- _EXERCISE_: Search the records for the word "chart" and report each line that has it.

** Opening DATA FOR REVIEW block **

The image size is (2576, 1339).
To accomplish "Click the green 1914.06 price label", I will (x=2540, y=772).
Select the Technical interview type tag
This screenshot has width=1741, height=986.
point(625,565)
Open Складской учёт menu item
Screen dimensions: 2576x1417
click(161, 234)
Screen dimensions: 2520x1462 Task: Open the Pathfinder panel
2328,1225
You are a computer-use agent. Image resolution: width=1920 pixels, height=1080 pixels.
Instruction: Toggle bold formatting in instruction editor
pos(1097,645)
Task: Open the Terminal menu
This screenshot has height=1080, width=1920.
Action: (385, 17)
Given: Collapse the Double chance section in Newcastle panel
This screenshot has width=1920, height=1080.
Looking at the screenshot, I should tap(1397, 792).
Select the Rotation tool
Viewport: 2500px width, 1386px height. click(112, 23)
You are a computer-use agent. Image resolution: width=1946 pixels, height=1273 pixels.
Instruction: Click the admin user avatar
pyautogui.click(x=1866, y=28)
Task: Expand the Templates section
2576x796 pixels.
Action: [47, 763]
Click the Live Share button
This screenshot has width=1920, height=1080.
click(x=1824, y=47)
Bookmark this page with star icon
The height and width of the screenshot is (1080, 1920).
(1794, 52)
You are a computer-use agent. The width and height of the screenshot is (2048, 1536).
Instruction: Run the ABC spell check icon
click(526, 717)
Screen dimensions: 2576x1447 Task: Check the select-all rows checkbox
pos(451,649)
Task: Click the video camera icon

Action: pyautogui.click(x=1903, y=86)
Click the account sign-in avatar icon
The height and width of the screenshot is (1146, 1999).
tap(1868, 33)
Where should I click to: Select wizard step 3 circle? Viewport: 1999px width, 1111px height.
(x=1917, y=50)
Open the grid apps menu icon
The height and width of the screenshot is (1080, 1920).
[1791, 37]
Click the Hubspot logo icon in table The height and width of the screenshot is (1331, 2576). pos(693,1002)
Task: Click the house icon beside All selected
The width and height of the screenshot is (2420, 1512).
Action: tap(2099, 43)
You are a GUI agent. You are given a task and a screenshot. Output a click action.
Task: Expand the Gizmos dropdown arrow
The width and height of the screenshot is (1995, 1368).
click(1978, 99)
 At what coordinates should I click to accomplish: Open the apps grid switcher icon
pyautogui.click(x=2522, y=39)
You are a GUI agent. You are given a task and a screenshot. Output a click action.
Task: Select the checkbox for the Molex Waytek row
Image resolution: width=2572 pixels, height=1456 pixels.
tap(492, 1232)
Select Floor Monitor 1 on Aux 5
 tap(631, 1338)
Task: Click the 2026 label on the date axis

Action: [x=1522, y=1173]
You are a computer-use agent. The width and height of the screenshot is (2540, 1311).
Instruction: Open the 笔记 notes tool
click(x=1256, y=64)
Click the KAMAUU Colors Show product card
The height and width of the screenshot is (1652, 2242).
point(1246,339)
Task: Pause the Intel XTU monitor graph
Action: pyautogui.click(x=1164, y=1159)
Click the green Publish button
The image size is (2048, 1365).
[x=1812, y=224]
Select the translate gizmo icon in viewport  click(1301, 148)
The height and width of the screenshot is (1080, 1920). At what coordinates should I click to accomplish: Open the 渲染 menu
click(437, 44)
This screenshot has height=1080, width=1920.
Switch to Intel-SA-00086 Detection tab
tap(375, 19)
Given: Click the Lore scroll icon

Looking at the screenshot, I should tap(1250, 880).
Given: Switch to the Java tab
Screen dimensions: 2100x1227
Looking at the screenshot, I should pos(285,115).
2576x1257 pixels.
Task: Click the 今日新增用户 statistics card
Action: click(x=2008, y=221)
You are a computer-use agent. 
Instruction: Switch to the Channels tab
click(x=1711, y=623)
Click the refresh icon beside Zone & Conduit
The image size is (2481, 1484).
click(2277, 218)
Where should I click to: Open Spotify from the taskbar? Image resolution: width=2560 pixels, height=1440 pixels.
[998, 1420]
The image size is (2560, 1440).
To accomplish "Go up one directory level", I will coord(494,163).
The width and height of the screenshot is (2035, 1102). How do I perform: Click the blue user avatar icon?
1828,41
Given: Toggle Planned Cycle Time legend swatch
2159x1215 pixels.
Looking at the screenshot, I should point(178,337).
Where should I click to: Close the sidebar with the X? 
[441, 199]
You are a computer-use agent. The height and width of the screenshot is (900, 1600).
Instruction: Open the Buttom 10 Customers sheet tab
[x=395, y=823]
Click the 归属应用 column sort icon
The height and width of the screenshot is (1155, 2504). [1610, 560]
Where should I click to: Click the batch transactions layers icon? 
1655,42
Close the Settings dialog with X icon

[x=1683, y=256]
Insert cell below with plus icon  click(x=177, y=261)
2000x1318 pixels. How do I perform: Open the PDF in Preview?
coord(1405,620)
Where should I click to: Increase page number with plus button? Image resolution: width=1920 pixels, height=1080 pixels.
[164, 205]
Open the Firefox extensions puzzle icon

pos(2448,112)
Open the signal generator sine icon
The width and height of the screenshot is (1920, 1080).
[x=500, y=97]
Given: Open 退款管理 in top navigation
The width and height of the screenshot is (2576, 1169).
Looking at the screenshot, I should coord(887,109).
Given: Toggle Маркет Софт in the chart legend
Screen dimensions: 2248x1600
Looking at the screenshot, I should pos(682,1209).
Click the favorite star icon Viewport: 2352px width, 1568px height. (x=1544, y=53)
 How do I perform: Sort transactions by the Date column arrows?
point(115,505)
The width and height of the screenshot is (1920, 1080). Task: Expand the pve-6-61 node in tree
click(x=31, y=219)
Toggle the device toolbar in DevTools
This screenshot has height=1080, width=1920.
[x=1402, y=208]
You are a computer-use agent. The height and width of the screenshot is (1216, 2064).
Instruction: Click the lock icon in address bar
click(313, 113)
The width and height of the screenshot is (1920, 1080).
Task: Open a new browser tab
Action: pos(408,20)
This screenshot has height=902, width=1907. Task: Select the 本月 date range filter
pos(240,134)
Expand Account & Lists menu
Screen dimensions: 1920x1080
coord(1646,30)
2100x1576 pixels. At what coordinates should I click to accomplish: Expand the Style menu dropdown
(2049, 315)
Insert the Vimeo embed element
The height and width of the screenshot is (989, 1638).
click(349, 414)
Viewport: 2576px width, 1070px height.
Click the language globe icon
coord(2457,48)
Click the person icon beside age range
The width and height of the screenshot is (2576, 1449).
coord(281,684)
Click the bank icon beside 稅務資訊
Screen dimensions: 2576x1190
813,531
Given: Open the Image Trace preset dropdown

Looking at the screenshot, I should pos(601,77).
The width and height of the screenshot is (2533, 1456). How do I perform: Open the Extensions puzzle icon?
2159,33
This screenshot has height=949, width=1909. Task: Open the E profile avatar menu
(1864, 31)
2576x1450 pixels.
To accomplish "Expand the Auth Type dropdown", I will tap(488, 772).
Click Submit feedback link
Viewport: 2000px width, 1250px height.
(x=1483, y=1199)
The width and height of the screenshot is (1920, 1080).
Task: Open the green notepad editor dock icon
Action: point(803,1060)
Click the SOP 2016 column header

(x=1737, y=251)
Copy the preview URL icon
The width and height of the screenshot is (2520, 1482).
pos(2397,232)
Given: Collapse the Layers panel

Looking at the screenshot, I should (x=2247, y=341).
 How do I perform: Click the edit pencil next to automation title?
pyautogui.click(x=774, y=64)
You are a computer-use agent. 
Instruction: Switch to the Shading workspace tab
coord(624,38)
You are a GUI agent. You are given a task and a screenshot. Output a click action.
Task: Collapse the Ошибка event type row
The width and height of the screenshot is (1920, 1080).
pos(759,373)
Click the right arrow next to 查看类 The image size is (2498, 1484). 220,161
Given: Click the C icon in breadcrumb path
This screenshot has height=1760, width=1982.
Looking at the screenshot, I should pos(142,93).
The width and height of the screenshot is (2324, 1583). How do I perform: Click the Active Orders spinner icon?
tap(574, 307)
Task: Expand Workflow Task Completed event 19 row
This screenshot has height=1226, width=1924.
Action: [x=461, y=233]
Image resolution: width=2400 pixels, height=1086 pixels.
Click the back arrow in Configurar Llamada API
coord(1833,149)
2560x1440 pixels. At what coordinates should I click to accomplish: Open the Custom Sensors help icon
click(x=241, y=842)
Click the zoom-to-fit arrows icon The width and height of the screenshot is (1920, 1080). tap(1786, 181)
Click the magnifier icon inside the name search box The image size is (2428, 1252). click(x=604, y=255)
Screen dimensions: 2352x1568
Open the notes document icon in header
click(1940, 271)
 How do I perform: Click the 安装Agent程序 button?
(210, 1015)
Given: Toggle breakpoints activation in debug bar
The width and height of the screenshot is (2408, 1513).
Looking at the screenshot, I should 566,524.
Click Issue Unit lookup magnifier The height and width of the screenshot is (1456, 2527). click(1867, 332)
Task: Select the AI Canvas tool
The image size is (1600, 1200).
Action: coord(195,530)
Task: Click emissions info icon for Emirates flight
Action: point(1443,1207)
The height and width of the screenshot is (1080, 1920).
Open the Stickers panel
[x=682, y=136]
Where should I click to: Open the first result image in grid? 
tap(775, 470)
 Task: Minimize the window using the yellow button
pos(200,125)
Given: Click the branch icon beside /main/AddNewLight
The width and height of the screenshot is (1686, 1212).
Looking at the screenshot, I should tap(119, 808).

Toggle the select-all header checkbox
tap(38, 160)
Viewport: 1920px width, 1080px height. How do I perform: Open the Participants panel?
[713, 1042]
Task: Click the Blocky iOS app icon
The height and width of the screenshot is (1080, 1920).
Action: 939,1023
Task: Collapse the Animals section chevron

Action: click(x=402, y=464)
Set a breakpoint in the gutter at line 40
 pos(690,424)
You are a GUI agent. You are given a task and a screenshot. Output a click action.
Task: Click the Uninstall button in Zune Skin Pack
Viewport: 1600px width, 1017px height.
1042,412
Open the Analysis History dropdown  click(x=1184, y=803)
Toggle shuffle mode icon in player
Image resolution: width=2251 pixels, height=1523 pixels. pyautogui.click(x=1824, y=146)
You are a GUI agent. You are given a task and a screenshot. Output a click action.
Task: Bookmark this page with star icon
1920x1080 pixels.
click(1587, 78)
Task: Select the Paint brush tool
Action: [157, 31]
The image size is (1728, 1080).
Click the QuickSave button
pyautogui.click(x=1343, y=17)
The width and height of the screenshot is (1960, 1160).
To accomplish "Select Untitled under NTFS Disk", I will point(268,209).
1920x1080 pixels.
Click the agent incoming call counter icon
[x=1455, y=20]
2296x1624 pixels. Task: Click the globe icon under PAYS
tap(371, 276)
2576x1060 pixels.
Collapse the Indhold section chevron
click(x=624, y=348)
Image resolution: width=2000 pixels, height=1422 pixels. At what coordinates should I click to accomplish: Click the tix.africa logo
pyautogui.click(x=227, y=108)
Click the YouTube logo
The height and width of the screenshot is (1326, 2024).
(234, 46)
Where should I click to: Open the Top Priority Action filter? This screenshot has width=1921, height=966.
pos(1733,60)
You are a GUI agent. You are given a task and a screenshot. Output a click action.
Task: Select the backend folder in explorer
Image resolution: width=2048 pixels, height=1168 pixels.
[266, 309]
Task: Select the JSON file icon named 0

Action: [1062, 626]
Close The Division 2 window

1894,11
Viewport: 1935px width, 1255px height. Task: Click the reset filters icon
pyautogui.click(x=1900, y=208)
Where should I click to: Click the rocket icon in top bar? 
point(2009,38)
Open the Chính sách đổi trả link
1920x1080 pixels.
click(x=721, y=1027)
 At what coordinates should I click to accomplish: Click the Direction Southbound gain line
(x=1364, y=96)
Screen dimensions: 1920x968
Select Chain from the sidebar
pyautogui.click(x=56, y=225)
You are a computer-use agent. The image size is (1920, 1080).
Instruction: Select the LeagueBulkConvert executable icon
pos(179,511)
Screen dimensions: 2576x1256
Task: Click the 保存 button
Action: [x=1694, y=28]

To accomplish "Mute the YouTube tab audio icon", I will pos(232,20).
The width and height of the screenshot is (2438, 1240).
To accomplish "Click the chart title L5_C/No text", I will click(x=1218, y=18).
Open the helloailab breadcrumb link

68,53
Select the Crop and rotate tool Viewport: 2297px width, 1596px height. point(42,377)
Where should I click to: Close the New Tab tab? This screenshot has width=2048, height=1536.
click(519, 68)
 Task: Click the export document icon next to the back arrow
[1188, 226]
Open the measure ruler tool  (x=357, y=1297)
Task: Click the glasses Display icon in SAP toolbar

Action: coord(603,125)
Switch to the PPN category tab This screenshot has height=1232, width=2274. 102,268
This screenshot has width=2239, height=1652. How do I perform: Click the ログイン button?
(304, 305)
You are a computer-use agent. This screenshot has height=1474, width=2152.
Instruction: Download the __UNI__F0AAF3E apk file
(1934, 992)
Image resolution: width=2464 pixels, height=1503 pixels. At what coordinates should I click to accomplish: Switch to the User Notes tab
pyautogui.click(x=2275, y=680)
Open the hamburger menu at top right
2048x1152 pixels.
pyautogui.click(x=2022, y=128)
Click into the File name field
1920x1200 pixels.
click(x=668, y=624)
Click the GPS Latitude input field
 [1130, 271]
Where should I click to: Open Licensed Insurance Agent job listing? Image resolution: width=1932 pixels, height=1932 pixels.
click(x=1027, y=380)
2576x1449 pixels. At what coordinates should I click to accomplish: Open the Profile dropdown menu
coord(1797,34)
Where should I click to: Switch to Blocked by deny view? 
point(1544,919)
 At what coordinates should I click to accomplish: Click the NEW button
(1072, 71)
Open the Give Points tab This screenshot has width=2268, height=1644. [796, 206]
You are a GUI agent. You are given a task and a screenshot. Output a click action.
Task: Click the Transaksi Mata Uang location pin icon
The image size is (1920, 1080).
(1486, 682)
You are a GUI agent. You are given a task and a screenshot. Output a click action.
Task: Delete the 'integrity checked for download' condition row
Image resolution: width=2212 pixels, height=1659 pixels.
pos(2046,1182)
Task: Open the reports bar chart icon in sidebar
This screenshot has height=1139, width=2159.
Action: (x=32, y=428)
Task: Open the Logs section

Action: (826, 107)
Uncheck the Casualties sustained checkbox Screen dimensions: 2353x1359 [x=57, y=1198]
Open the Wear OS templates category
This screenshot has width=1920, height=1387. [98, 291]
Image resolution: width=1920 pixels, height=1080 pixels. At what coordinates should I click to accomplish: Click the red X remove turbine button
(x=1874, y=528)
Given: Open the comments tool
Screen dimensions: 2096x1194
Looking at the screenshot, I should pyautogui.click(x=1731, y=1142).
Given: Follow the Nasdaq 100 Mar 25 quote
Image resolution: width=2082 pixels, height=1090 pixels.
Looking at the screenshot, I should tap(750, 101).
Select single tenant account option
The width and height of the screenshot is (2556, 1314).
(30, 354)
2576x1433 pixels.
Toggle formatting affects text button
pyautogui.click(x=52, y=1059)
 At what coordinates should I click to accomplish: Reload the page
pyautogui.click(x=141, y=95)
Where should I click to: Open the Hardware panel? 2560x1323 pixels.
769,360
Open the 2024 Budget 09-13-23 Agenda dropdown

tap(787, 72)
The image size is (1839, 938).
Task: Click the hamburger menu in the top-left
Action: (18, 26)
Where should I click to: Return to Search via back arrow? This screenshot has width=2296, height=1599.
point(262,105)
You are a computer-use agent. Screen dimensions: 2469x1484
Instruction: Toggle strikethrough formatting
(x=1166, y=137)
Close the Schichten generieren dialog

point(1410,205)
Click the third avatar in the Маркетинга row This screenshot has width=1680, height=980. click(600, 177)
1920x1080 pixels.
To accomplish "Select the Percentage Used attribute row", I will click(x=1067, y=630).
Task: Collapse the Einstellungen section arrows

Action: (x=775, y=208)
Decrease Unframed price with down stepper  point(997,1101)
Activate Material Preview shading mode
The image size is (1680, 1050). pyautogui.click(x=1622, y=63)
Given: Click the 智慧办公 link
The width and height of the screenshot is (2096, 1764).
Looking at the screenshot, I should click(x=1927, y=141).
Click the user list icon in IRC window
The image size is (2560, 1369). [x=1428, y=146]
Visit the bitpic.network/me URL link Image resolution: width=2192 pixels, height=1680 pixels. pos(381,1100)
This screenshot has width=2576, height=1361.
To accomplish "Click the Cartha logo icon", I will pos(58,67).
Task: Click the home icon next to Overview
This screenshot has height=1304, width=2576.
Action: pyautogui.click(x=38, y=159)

** Closing DATA FOR REVIEW block **

- _SOLUTION TO THIS TASK_:
Given: Toggle Маркет Софт in the chart legend
To accomplish "Click the chart title L5_C/No text", I will click(x=1218, y=18).
Task: Open the reports bar chart icon in sidebar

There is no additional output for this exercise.